Selecting Export → Export Python downloads a ready-to-run scaffold:
- One
create_<node_id>_node()function per node FlowsFunctionSchemadefinitions (including Field metadata) and async handler stubs- Decision routing rendered as Python
if / elif / elseblocks - Optional context strategy wiring (adds
ContextStrategyConfigimports only when needed) - Placeholder FlowManager setup showing where to plug in your Pipecat pipeline and transport events
Every handler contains TODOs for your business logic and already returns (FlowResult | None, NodeConfig | None) in the proper shape.

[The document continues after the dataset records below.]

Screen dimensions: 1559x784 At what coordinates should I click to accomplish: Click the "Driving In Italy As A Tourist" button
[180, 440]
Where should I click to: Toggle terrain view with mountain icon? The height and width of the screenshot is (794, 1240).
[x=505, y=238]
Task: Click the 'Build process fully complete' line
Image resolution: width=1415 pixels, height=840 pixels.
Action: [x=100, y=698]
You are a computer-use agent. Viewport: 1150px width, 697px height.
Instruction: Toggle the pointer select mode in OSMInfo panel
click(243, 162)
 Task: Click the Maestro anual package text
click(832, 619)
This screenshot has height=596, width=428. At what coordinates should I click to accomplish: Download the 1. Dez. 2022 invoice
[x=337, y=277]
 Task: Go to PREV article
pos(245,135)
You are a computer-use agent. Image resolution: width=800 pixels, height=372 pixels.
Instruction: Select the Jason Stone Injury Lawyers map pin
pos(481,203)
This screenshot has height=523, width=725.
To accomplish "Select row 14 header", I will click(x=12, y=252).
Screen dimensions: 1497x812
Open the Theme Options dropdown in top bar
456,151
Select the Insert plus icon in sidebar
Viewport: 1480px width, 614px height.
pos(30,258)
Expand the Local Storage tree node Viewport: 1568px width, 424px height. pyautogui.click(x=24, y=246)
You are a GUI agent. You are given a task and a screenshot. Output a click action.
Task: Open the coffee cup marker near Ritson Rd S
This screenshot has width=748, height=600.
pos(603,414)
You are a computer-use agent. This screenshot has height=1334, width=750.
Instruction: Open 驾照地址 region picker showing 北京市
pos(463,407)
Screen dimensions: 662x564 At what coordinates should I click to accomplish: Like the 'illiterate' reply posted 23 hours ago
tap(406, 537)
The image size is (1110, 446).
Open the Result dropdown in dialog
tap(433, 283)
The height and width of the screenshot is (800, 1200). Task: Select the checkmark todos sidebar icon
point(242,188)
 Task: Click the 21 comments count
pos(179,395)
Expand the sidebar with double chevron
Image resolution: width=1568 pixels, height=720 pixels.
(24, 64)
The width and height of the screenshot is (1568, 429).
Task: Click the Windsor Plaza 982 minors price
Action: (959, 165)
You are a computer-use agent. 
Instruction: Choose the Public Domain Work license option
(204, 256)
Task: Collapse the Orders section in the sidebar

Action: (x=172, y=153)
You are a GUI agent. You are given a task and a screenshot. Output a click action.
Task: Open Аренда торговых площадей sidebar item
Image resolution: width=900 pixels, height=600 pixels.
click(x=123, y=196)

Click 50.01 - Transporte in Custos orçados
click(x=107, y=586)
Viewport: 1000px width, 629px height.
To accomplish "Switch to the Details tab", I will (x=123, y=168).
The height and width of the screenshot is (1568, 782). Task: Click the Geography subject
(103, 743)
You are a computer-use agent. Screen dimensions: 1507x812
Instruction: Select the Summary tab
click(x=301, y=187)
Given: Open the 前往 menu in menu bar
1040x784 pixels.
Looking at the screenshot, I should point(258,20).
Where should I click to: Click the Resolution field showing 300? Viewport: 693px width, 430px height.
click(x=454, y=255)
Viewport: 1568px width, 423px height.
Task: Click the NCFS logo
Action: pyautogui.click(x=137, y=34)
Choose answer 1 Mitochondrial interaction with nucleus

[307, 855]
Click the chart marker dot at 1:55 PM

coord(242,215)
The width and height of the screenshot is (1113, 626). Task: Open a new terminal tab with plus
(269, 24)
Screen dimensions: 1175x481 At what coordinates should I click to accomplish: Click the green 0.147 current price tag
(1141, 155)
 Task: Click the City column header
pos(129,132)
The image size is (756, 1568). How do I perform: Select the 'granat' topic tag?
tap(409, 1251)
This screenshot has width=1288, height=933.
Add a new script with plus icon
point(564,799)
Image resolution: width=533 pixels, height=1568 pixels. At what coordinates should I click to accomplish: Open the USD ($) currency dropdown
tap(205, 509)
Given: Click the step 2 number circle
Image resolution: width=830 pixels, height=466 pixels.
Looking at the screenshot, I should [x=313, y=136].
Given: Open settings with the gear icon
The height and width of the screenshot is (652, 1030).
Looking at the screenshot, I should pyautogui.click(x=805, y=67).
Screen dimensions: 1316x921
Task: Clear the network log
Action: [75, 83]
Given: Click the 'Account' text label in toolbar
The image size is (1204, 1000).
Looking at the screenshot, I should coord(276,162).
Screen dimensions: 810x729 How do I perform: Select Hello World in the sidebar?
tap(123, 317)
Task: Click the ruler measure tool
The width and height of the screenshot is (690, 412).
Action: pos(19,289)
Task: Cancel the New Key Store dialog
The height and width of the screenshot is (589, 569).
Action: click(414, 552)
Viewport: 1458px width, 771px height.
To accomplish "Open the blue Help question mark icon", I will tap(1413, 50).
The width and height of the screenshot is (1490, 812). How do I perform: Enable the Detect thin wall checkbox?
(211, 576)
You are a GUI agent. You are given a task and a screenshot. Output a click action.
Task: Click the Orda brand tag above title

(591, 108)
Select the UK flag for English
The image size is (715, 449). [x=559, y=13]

- Install Pipecat Flows (and your preferred transports/services):
pip install pipecat pipecat-ai-flows-
Save the generated file (e.g.,
food_ordering_flow.py) somewhere importable by your bot. -
Wire it into your Pipecat entrypoint:
from pipecat_flows import FlowManager
from pipecat_flows.transport import BaseTransport
from food_ordering_flow import (
create_initial_node,
# ...any other helpers you want to reference directly
)
flow_manager = FlowManager(
task=task,
llm=llm,
context_aggregator=context_aggregator,
transport=transport,
# global_functions=[...], # uncomment if your flow defines them
)
@transport.event_handler("on_client_connected")
async def on_client_connected(transport: BaseTransport, client):
await flow_manager.initialize(create_initial_node())- Implement the handlers generated in the file. Each handler already receives
(args, flow_manager)so you can:- Read user input or prior outputs from
args - Store intermediate data in
flow_manager.state - Decide what node to visit next (or rely on decisions/
next_node_id)
- Read user input or prior outputs from
If a function in the editor contains a decision:
- The generated handler includes the
actionblock (your expression, evaluated server-side). - Conditions become
if/elifchecks that route tocreate_<node_id>_node()functions. - The editor also stores optional
decision_node_positionso re-importing Python-exported JSON maintains the layout of helper decision nodes in the UI.
If you prefer to consume the JSON yourself:
| JSON Field | Pipecat Usage |
|---|---|
node.id |
NodeConfig.name |
node.data.role_messages |
NodeConfig.role_messages |
node.data.task_messages |
NodeConfig.task_messages |
node.data.functions[] |
FlowsFunctionSchema definitions |
node.data.functions[].next_node_id |
Return value (…, create_<id>_node()) |
node.data.functions[].decision |
Custom logic that maps to handler code |
node.data.pre_actions / post_actions |
Passed directly into NodeConfig |
node.data.context_strategy |
Adds ContextStrategyConfig |
global_functions |
Optional functions registered on every node |
edges |
Visualization only (derived from the routing fields) |
The TypeBox schema is documented in docs/SCHEMA.md.
- JSON exports are validated via Ajv and custom graph checks before they leave the editor.
- Python exports run the same validation first; generation is blocked until the flow passes.
- Re-importing either JSON or edited Python (converted back to JSON) keeps decision positions, function metadata, and context strategy aligned with the UI.